» **About this exercise**
The lines from the one containing "You are a GUI" to the end of the entries, both included, are what you need to transcribe exactly, without pictures and without anything else.
*** Data extracts ***
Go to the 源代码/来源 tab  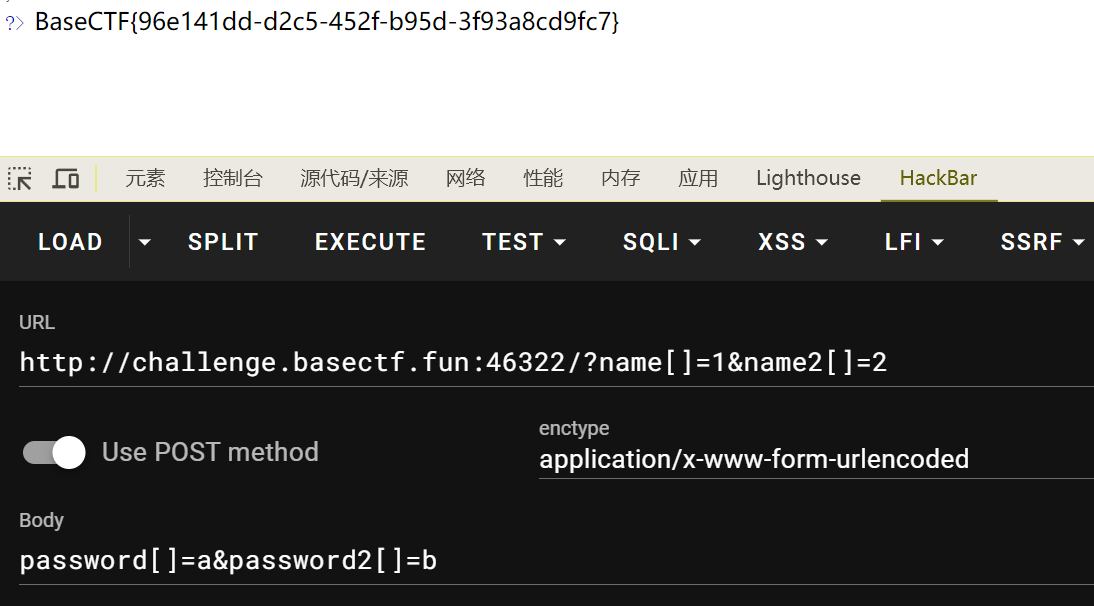354,179
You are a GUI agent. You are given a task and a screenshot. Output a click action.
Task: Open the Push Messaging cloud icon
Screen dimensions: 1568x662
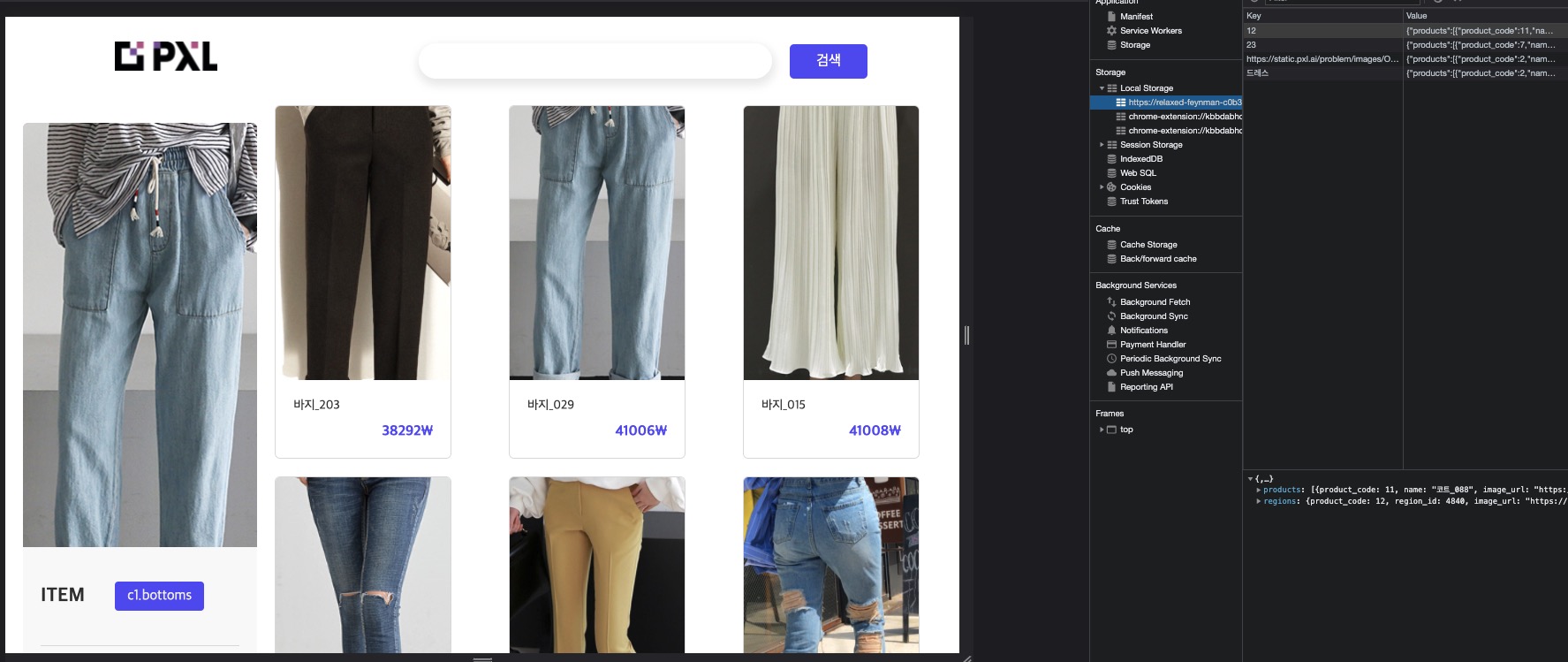pos(1111,373)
*** End of Data extracts ***
» **Exercise result**
You are a GUI agent. You are given a task and a screenshot. Output a click action.
Task: Open the Push Messaging cloud icon
Screen dimensions: 1568x662
pos(1111,373)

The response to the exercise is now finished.